We covered exactly this tension last week in the context of Oracle’s recent layoffs, where the company is reportedly axing up to 30,000 jobs – the largest in the company’s history – while reporting GAAP net income of $3.7 billion, up 27% year over year.
The financial rationale was tied to a $156 billion AI infrastructure commitment, with the workforce reductions expected to free up $8-10 billion in cash flow.
If we consider this news through the lens of Benioff’s comments, the layoffs can be viewed as a capital allocation story, with AI providing the cover, rather than a straightforward ‘AI replacing jobs’ narrative.
The same pattern has played out elsewhere. Accenture laid off 11,000 staff last September as part of what it called an AI reskilling strategy.
Amazon also cut around 16,000 corporate roles in January, with Microsoft eliminating approximately 15,000 positions last July.
In each case, AI featured somewhere in the explanation; and in each case, it could be argued that the underlying drivers were more complicated.
Benioff acknowledged that Salesforce itself went through an “uncomfortable period” of workforce rebalancing over the past five years, but framed it as a structural realignment rather than a response to AI displacing workers, noting the company has since reached a record headcount of more than 83,000 employees.

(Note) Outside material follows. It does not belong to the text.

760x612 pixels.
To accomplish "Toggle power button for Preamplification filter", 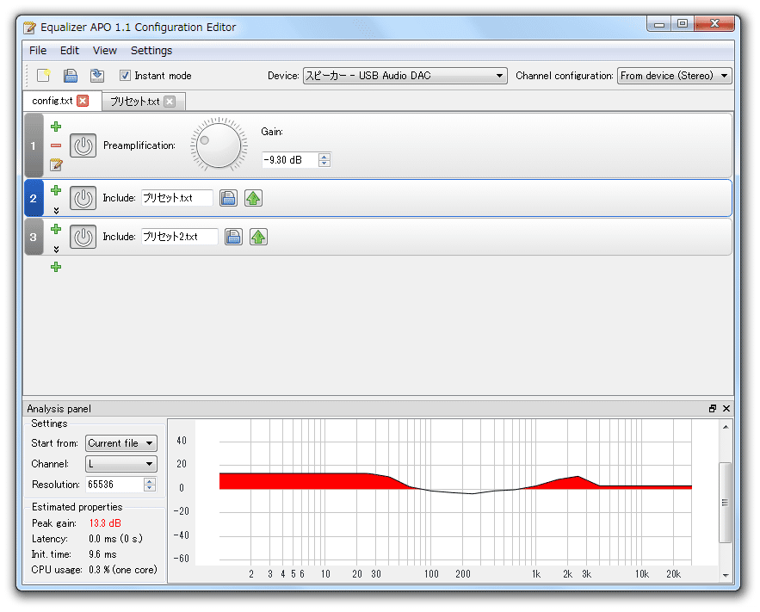I will [83, 145].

Indeed, in reflecting on this period during a previous interview, Benioff described the 2023 Salesforce layoffs as a “complete dumpster fire.”
For the Salesforce man, this is all part of leadership responsibility. “You’re going to take bullets no matter what, because that’s your role as CEO,” he said.
“And then you have to get going forward and put everything back together.”
What AI Actually Looks Like in the Service Conversation
For customer service teams specifically, there’s a dimension to all of this that Benioff addressed directly.
He used Salesforce’s own help portal as a working example of how agents and humans are operating alongside each other, stating:
“If you go to help.salesforce.com right now, you know that you’re working with Agentforce to resolve your customer service issue.
“But for about half the calls, it hits a moment where that customer is like, ‘I need to speak to somebody,’ and the agent goes, ‘you’re right’, and boom, through our omnichannel supervisor, goes to a human.”
The handoff, in his view, is where the value gets created rather than lost:
“Humans are really good at that moment looking at a screen, going, ‘actually the problem needs to be this. We’re just very good at synthesis.”
That framing has practical implications for contact center leaders trying to work out what ‘AI transformation’ actually means for headcount.
The honest version – which Benioff is essentially making the case for – is that AI handles volume, while humans close the loop on complexity.
Agents handling straightforward tier-one queries face real pressure. Those capable of the kind of contextual judgment Benioff describes are, for now, still needed.
Cover Story or Genuine Rebalancing?
The broader point Benioff is pushing is one of specificity over narrative. CEOs who attribute headcount reductions to AI, he argues, owe their employees and their customers a more honest account of what is actually happening inside their businesses.
Whether that candor becomes more common across the industry remains to be seen.
For the CX workforce monitoring each announcement for signals about what comes next, the difference between a company genuinely restructuring around AI capability and one using AI as a cover story for cost-cutting is a distinction worth making.